> What the exercise asks: Copy exactly the line containing "Task: Click the" and all the lines that follow it to the end of the records, minus the pictures.

= = = = =

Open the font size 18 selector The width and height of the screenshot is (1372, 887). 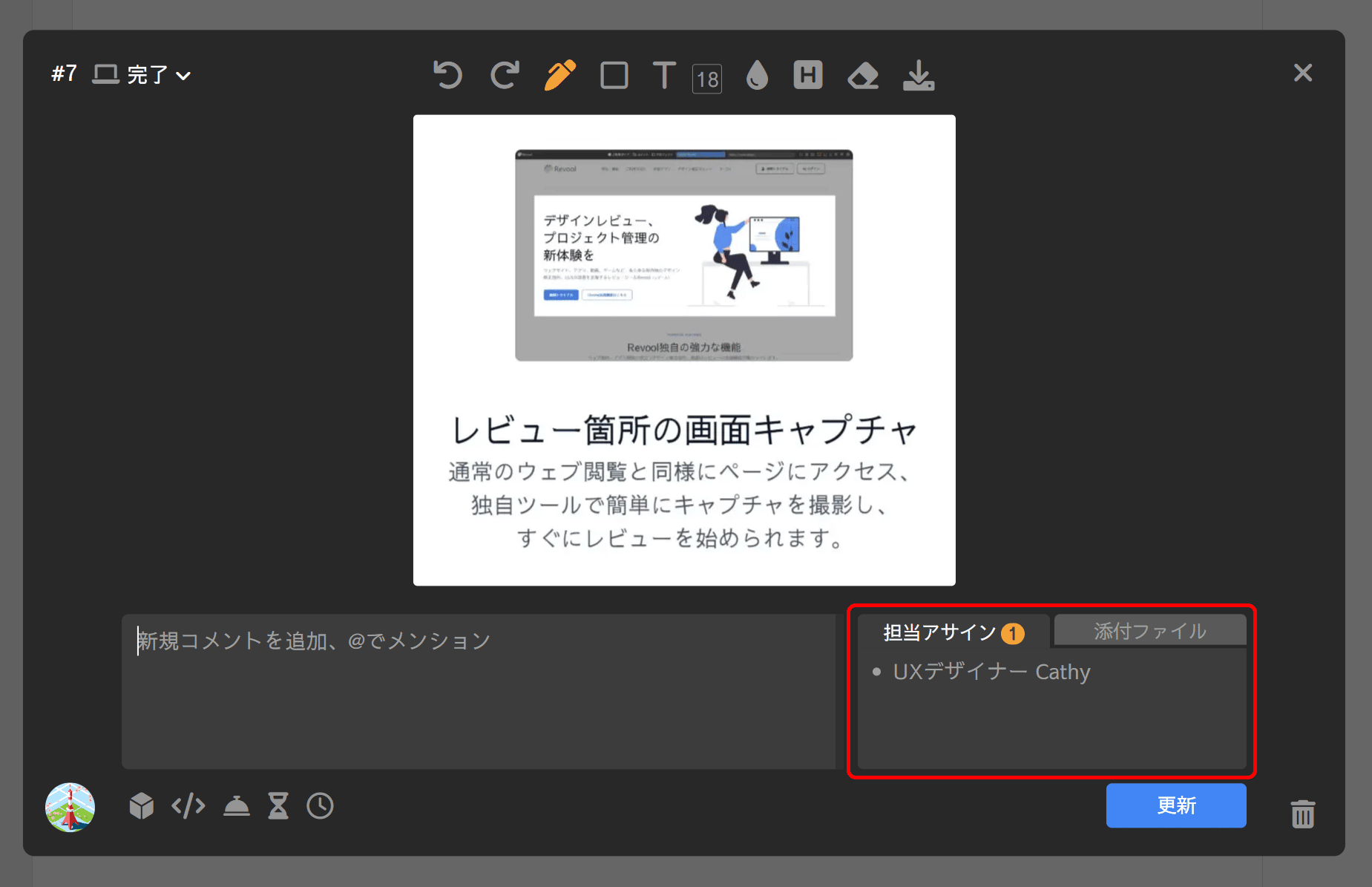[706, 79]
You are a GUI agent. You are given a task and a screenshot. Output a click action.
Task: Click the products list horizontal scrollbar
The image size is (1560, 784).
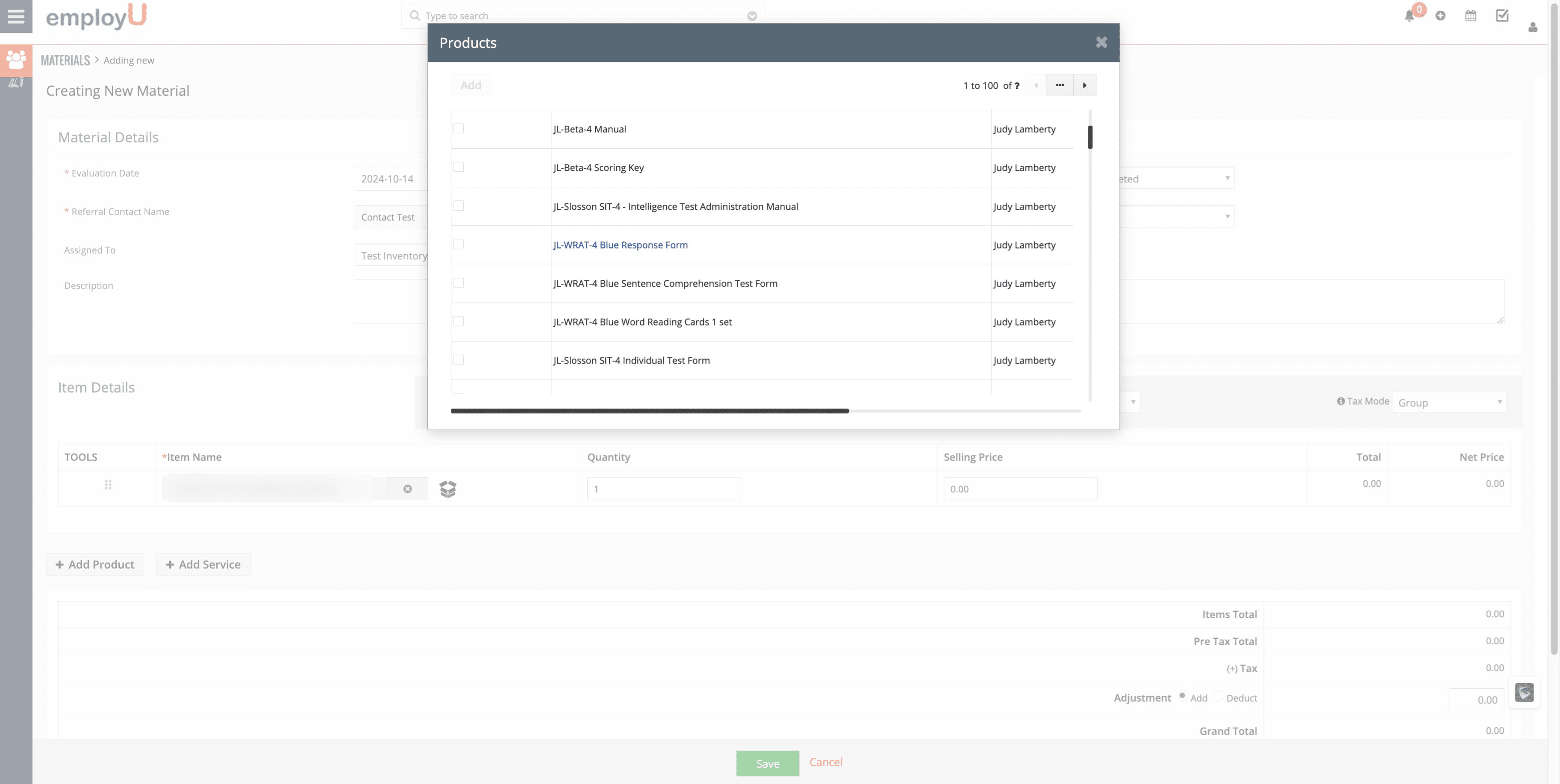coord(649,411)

= = = = =

> Result for this exercise:
Task: Click the products list horizontal scrollbar
The image size is (1560, 784).
coord(649,411)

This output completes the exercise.